Canoes, kayaks and stand up paddle boards were left on the banks of the lake for guests to enjoy. We took the boys out for a very short paddle which would have been more enjoyable had Riker not been so wiggly and eager to peer over the side of the canoe (and then the other side and then the other side again).
The boys share a cuddle while watching a content mob of kangaroos.
The boys and I with Lake Crackenback in the background.
Riker flashes a cheeky grin.
The boys head off on a walk.
And check one of many wombat holes for any residents.
A loving moment by the river
A mama emu...
...and her two babies wander freely just outside the entrance to the resort.
The view from Charlotte Pass
Looking down on three tributaries to the Snowy River
The boys come to find me after waking up from a nap in the car.
We're not ones to make big plans for ringing in the new year (or even stay up till midnight for that matter) but Brian wanted to do something special while we were in the mountains. So, on January 1st he got up at 4am to drive back to Charlotte Pass and make the 18 kilometer journey to the summit of Mt. Kosciuszko and back.
Those of you who know Brian won't be at all surprised by his decision to take on a hike to the tallest peak in Australia in the wee hours of the morning, but even I was surprised that he ran the whole trail and completed what is usually a six hour return hike in only three hours and was back in time for breakfast and checkout.
Sunrise over a mountain stream.
Stunning - wish I could have been there!
The rewarding view from the top of Mt Kosciuszko
On our way back to Canberra we made a detour to go to a place that we'd been wanting to visit for a long time, the Yarrangobilly Caves. We stopped at the visitor center to get tickets and have a picnic before heading into the caves.
Riker flashes a charming smile.
This delightful tunnel of trees leads us to the entrance of the caves.
Rounding a corner the boys spot the giant mouth of the cave. The path to the cave was covered in small pebbles and we warned the boys to be careful after Ari fell down. To which Riker replied, "My muscles won't slip. My bones have brakes." Good to know.

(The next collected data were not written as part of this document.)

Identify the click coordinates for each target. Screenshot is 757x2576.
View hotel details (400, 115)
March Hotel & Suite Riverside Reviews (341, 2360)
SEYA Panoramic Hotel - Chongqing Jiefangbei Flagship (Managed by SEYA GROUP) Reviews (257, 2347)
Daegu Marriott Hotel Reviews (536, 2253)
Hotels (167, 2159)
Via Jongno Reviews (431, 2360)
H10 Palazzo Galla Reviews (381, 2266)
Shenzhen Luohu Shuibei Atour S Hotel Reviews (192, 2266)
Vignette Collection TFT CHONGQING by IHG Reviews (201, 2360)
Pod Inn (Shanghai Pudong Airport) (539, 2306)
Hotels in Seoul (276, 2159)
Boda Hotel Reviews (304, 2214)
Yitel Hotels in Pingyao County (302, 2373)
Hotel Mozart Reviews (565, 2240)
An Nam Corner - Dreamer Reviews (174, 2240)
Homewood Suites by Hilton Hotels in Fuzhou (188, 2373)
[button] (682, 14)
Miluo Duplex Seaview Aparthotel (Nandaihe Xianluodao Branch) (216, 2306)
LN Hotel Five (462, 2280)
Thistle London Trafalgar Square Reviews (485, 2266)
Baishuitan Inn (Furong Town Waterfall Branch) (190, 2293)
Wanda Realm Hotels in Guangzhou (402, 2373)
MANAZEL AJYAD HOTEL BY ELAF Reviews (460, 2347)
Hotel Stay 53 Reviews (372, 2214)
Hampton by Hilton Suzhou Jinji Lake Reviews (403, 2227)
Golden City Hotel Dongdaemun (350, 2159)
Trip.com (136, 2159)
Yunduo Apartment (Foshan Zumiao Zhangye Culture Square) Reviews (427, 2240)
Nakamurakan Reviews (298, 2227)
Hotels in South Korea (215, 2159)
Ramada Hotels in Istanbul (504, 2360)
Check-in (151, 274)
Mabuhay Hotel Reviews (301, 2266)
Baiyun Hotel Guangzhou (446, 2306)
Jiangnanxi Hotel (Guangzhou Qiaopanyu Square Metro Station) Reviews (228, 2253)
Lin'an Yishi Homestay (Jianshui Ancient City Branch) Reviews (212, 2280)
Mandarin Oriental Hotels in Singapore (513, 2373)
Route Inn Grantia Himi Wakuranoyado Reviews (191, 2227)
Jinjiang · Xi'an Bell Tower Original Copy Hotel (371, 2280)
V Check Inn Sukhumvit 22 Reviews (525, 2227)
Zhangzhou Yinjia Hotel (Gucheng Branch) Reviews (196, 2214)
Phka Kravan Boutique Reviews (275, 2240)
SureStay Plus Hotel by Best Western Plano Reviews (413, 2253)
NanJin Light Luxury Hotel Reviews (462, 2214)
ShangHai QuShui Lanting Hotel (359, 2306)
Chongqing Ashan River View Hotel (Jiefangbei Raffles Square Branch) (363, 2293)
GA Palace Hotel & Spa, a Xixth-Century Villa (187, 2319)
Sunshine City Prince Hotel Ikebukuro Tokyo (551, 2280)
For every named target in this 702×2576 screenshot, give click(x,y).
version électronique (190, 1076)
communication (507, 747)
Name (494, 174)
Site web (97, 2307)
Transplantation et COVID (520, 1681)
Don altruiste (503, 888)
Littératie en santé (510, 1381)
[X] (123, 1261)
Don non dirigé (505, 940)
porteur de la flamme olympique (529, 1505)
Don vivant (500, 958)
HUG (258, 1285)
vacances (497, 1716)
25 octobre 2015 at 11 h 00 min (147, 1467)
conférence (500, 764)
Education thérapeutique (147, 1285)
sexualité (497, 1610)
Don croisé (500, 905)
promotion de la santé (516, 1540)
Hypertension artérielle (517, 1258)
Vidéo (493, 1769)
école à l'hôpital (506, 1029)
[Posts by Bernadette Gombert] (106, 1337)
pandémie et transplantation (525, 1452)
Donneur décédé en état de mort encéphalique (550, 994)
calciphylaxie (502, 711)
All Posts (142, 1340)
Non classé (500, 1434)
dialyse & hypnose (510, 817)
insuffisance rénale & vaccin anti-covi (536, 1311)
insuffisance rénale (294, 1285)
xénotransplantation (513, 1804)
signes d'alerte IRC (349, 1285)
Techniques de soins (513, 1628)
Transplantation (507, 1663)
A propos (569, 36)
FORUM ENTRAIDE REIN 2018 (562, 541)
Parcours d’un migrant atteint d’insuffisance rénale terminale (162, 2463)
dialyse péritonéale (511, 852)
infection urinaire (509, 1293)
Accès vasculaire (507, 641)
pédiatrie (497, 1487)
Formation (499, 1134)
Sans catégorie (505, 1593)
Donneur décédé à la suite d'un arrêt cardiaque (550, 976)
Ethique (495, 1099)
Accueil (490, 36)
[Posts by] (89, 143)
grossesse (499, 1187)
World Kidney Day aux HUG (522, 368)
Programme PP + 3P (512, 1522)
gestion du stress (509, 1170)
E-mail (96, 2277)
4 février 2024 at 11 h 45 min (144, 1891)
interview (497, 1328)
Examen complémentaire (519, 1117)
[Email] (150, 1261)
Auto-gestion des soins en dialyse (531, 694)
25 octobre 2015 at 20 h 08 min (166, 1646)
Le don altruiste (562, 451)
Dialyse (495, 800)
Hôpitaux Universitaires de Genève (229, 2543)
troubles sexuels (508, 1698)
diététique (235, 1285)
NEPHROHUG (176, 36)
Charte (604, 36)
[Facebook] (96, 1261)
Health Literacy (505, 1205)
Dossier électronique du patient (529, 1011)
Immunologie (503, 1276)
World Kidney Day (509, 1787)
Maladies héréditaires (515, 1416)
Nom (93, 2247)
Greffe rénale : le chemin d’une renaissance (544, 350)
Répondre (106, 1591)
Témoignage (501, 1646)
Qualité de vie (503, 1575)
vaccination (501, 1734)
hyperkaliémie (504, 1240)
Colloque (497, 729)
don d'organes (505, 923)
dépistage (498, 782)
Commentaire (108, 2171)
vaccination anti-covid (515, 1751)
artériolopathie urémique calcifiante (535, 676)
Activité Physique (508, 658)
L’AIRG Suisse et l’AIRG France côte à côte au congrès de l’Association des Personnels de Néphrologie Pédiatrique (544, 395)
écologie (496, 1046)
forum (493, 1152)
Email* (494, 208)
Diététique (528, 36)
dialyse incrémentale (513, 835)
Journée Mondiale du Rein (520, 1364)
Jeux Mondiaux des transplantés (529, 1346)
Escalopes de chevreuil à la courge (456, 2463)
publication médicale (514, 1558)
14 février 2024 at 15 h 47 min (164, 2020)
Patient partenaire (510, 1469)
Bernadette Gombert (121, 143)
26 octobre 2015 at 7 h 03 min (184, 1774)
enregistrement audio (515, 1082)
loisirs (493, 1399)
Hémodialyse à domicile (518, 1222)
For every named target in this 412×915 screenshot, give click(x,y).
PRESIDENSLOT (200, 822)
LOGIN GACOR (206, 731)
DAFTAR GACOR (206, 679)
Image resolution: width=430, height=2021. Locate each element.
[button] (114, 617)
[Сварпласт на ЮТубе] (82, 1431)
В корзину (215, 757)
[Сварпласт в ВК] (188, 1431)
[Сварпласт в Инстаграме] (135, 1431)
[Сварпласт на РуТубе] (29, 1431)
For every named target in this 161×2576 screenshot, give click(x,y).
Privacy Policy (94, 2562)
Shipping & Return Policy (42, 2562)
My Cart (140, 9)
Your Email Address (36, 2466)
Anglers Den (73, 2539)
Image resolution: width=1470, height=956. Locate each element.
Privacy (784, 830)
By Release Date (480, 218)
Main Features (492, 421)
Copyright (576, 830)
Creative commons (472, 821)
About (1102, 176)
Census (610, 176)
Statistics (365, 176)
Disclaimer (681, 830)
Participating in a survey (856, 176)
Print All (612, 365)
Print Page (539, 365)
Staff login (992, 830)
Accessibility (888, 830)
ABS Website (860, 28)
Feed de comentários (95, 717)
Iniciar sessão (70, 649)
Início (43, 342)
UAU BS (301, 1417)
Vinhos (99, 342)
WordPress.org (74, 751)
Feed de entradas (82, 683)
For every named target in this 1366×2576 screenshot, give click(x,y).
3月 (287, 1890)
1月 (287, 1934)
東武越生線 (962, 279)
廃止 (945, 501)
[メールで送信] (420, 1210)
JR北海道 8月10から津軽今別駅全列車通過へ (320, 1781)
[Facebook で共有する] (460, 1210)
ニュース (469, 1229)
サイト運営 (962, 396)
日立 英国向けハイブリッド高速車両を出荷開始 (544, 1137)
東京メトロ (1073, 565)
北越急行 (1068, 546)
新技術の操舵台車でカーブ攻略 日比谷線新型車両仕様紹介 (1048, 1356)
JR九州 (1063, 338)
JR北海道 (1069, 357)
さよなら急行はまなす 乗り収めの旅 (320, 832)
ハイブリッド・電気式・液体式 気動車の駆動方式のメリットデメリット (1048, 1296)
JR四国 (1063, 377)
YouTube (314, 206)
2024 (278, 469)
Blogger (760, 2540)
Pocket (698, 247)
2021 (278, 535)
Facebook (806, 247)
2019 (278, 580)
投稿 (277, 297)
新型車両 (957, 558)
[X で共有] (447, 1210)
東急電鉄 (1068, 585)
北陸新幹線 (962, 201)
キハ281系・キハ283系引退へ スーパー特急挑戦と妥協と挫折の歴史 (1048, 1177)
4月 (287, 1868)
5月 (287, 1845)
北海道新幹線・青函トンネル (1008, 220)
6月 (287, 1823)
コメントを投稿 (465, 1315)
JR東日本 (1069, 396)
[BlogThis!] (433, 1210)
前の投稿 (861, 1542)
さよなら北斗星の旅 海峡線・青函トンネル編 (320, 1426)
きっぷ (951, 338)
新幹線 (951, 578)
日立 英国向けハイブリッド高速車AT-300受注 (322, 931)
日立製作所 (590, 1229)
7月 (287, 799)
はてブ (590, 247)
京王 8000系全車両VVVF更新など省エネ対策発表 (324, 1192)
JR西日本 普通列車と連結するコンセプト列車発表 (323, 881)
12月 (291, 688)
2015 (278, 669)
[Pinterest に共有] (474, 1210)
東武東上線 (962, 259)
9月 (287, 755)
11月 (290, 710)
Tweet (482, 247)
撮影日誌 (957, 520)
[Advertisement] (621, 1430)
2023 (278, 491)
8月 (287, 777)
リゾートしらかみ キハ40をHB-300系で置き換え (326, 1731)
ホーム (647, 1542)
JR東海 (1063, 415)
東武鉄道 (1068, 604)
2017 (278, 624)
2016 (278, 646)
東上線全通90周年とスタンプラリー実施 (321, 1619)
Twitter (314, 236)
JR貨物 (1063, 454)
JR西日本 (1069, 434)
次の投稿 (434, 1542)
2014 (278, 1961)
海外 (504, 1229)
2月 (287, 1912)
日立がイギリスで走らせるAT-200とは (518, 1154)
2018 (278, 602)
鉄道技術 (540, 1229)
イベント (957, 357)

Yarrangobilly consists of several caves, some of which have guided tours but South Cave was recommended for our family as we could go at our own pace. Inside, we followed the path as it wound through some spectacular formations which were conveniently lit as motion sensors detected our presence. Here, a few of the best photos from inside the cave.
I was worried that the boys might not like the cave, get really bored or worse, really scared once inside. My fears were unfounded though as they tolerated the cave tour really well. Riker didn't especially like all the water dripping from the stalactites and Ari needed to be carried part of the way, but other than that we had a great time.
After our cave tour, we decided to visit the park's thermal pools thinking that a quick dip would tire the boys out enough to ensure they would both sleep all the way back to Canberra. This was an excellent plan except that the path to the pools was nearly a kilometer long and involved a long steep descent. The pools were not particularly warm (though they would be in winter) and Ari cried the whole way up the steep ascent back to the car. At another time of day, this might have been fun but we wish we'd been warmed about the steep hill at the visitor center!
As much as we've loved our many recent trips to the beach, this trip reminded both of us how much we love the mountains and crisp alpine air!